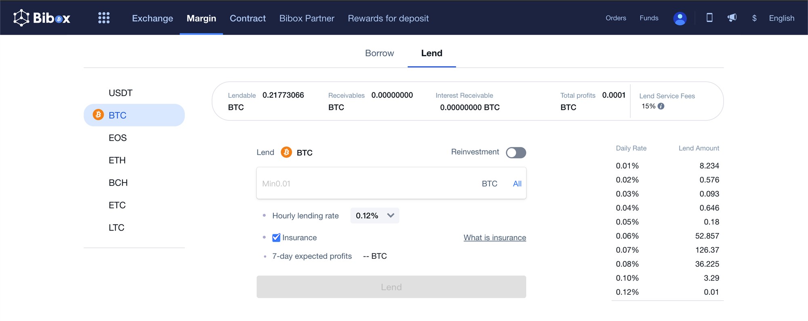
Task: Open the user profile avatar icon
Action: point(680,18)
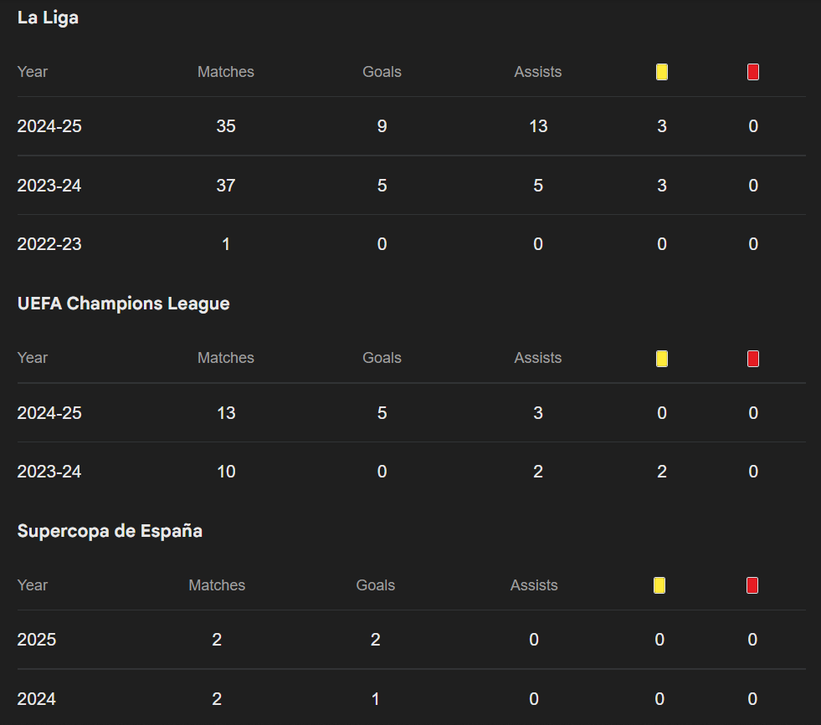Select the 2023-24 Champions League season label

49,472
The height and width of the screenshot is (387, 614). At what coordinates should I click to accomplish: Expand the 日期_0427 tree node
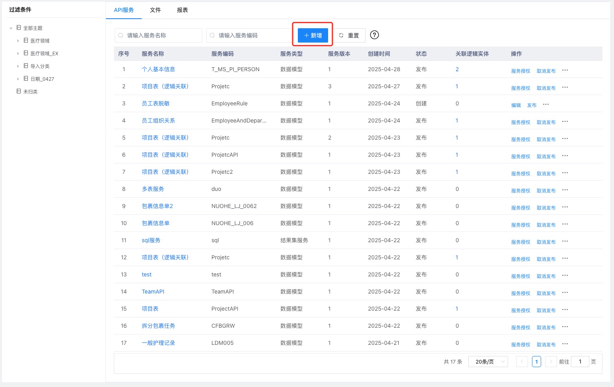(18, 79)
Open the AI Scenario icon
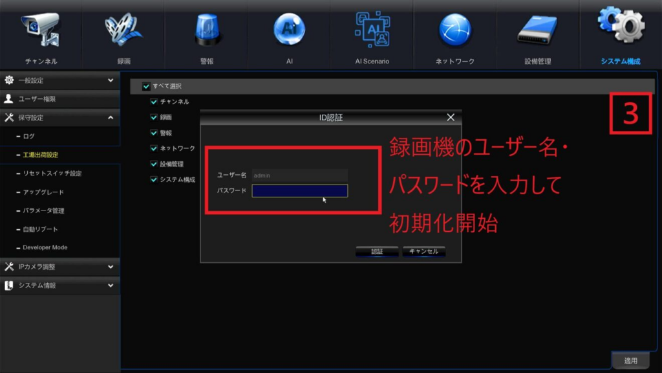Viewport: 662px width, 373px height. click(372, 30)
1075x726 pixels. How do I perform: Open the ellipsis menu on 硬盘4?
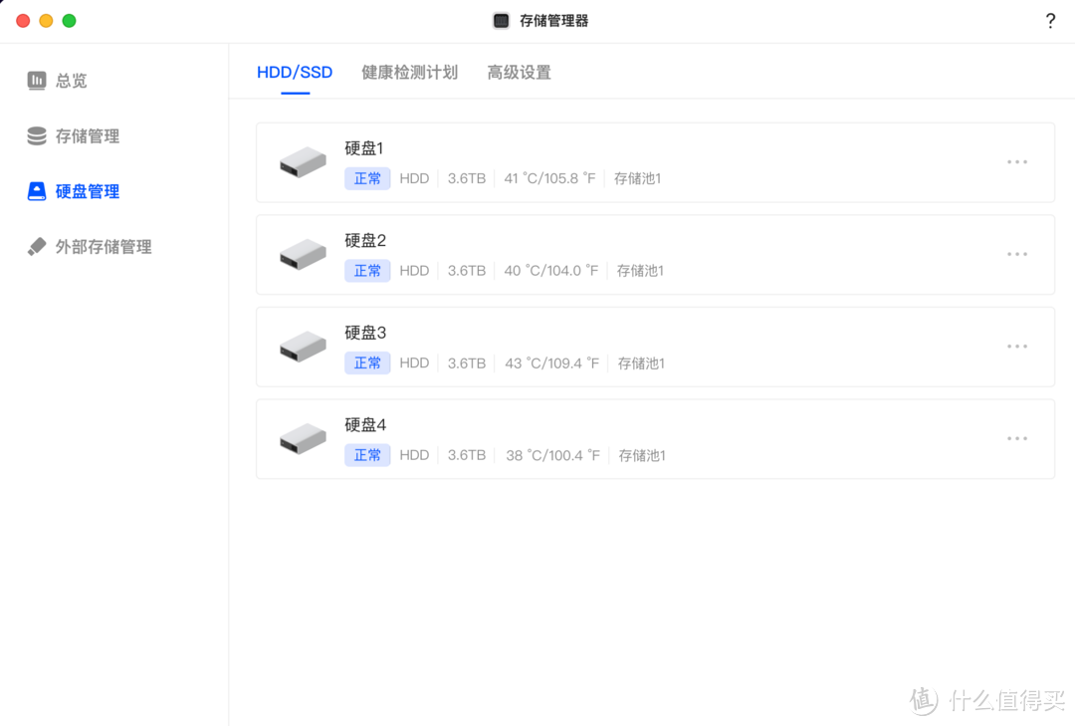click(1016, 438)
━━━━
**TASK TO COMPLETE**
Restate word for word the lines above that start at the line containing "The height and" and run to the end of the listing; exclude the pictures.

**EXERCISE RESULT**
The height and width of the screenshot is (387, 614). At what coordinates should I click to accomplish: Expand the 日期_0427 tree node
(18, 79)
Open the AI Scenario icon
Viewport: 662px width, 373px height. click(372, 30)
1075x726 pixels. How do I perform: Open the ellipsis menu on 硬盘4?
click(1016, 438)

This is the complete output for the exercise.